Le ballet La Terpsicore, comme son nom l’indique, fut composé en l’honneur de Terpsichore, la Muse de la danse. Cette œuvre date de 1720. Rebel l’a dédiée à l’épouse de John Law (1671-1729), le financier d’origine écossaise qui occupait alors la fonction de surintendant des Finances. L’œuvre s’ouvre sur un tutti agité auquel Rebel a donné le titre pittoresque de Bruit. Celui-ci fait place à une section qui prend l’apparence d’un mouvement rapide de concerto. Suivent deux Siciliennes en forme de rondeaux. Le ballet se termine sur une Gigue (une danse originaire des îles Britanniques) qui porte le titre de Langloise (L’Anglaise) : il s’agit d’une autre façon galante de rendre hommage à la dédicataire de l’œuvre. Les derniers mouvements sont écrits dans le style du concerto grosso, dont Rebel a francisé la terminologie : tous, pour tutti ; petit chœur pour concertino.

La Fantaisie fut composée en 1729. Le Grave introductif cède sa place à une Chaconne d’une ampleur inhabituelle.
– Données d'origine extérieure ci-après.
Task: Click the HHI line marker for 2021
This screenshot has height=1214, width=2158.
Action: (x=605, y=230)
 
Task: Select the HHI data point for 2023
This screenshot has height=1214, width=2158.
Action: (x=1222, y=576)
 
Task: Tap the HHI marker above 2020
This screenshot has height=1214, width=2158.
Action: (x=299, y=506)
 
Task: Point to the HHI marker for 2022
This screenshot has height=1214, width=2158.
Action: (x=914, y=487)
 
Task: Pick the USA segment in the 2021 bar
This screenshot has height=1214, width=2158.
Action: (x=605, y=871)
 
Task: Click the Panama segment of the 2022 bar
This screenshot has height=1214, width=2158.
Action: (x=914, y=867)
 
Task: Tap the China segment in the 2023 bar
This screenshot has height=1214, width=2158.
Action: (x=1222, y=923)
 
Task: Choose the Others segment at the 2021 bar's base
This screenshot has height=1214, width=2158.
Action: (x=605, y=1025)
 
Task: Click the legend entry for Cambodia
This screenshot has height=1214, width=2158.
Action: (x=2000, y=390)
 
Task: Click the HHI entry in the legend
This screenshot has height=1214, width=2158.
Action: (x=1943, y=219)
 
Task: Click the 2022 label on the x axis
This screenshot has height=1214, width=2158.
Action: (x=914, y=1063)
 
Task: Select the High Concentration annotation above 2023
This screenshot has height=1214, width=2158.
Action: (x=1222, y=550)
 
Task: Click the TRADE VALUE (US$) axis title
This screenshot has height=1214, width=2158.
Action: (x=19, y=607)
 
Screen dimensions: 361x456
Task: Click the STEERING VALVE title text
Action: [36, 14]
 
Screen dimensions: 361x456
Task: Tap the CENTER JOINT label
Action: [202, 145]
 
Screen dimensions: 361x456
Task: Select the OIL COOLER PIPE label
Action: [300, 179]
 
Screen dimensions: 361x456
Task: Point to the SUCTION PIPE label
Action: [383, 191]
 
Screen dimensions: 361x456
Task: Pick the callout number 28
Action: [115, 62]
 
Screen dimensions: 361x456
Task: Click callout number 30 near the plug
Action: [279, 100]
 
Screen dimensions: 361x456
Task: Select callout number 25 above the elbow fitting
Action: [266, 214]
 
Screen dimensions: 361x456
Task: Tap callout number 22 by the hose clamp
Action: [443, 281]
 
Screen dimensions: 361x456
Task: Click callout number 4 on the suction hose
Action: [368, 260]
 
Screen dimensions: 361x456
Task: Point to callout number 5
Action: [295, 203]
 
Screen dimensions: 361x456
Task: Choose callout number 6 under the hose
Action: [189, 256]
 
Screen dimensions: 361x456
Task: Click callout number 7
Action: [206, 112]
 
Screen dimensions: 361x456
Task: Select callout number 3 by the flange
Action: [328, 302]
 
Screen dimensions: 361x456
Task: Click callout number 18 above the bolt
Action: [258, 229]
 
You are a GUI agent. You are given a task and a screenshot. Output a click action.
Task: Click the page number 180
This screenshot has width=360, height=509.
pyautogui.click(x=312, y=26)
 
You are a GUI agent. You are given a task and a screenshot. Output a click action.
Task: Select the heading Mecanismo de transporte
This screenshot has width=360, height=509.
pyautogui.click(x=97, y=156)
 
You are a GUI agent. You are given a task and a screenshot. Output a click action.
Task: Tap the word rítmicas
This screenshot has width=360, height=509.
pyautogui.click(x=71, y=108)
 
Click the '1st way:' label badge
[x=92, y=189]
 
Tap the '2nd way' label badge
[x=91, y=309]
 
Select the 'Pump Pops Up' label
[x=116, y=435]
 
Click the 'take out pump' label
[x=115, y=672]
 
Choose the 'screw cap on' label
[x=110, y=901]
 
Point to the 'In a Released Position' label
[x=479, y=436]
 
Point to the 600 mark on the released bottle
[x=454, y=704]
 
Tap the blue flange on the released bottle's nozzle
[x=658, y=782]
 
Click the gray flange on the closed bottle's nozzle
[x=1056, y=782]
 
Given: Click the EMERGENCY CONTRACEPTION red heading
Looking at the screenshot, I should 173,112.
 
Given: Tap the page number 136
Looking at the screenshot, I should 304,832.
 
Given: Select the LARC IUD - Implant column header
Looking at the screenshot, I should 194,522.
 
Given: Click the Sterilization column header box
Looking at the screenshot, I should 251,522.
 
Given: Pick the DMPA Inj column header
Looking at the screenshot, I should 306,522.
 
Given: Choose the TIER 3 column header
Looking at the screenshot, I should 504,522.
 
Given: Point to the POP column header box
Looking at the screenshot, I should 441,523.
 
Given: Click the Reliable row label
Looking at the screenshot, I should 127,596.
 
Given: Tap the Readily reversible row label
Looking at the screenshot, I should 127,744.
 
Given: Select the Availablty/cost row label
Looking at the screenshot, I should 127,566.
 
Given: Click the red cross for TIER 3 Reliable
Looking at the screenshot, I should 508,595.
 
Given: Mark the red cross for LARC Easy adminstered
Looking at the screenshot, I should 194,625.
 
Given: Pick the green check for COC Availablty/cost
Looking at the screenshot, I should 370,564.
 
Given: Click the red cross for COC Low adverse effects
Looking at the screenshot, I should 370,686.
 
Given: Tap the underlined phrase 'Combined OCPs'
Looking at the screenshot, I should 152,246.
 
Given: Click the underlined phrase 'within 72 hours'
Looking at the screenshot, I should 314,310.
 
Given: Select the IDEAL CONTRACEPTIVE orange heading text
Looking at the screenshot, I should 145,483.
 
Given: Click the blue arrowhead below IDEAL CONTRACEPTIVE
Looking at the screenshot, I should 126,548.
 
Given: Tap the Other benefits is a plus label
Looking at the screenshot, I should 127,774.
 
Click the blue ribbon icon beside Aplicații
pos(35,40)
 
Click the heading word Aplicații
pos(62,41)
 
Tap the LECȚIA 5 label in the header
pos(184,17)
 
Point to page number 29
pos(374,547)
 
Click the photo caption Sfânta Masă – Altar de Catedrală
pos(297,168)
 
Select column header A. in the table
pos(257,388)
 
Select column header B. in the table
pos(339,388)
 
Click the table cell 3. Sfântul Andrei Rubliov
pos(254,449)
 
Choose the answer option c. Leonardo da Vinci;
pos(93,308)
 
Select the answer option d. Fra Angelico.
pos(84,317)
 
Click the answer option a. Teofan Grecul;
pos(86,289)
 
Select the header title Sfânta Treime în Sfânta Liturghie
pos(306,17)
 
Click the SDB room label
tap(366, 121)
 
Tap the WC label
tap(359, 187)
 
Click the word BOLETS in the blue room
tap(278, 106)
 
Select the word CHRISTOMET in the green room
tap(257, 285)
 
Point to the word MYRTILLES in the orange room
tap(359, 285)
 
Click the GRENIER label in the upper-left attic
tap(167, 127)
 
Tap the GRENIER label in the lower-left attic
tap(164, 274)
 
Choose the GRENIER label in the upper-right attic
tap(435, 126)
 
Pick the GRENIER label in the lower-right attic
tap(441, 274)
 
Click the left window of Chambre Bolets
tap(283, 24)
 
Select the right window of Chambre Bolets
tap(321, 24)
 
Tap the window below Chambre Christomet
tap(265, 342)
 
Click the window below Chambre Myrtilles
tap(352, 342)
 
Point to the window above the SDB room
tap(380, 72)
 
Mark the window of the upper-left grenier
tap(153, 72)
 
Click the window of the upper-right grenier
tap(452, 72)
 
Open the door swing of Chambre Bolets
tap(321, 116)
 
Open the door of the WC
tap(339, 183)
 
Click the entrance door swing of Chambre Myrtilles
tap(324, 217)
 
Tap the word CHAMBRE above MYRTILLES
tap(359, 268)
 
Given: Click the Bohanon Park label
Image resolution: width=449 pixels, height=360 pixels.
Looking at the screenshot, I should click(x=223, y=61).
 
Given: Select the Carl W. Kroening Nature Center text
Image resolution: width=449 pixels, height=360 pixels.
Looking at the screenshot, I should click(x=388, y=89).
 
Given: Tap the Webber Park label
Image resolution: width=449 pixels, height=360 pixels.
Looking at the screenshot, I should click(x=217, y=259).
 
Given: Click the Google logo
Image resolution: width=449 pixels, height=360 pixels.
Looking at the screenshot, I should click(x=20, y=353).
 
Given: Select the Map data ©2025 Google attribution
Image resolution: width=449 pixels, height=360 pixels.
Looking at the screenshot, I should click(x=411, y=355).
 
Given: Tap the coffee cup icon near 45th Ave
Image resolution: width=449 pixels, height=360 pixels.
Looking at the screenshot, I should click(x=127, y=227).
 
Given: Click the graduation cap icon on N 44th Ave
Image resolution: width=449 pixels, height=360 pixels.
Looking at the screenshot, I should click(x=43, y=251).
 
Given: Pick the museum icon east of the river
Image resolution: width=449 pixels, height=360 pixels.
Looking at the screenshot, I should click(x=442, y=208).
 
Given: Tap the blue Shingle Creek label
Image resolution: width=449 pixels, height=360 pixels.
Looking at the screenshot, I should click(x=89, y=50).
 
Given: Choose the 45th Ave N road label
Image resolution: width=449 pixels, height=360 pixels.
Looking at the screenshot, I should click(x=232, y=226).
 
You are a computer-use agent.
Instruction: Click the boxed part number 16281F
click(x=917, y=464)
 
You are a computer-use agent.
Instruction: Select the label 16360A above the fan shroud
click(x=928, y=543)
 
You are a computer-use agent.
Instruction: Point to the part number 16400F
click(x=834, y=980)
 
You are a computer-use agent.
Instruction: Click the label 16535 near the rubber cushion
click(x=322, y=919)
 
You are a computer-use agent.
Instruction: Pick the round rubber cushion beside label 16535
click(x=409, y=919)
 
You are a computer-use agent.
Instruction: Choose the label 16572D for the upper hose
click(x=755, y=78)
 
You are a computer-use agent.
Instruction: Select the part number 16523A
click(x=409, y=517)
Deux sections d’allure martiale, qui contiennent quelques mesures confiées à la trompette, encadrent un épisode central d’allure bucolique, où la flûte prend le relais. Après une Loure élégante et un Tambourin bien rythmé, auquel se sont ajoutées les flûtes allemandes et les petites flûtes, le ballet prend fin sur une Chaconne qui réutilise le matériel de la première Chaconne.

Outre une Chaconne centrale plus majestueuse, c’est bien l’univers de bergers évoluant dans un cadre bucolique que recréa Jean-Féry Rebel dans les danses qu’il réunit dans Les Plaisirs champêtre, écrit en 1734. Hautbois, bassons et flûtes joignent leurs sonorités chaleureuses aux cordes. Tout comme pour la Fantaisie, peu de détails sur les conditions de l’exécution de cette œuvre nous sont parvenus.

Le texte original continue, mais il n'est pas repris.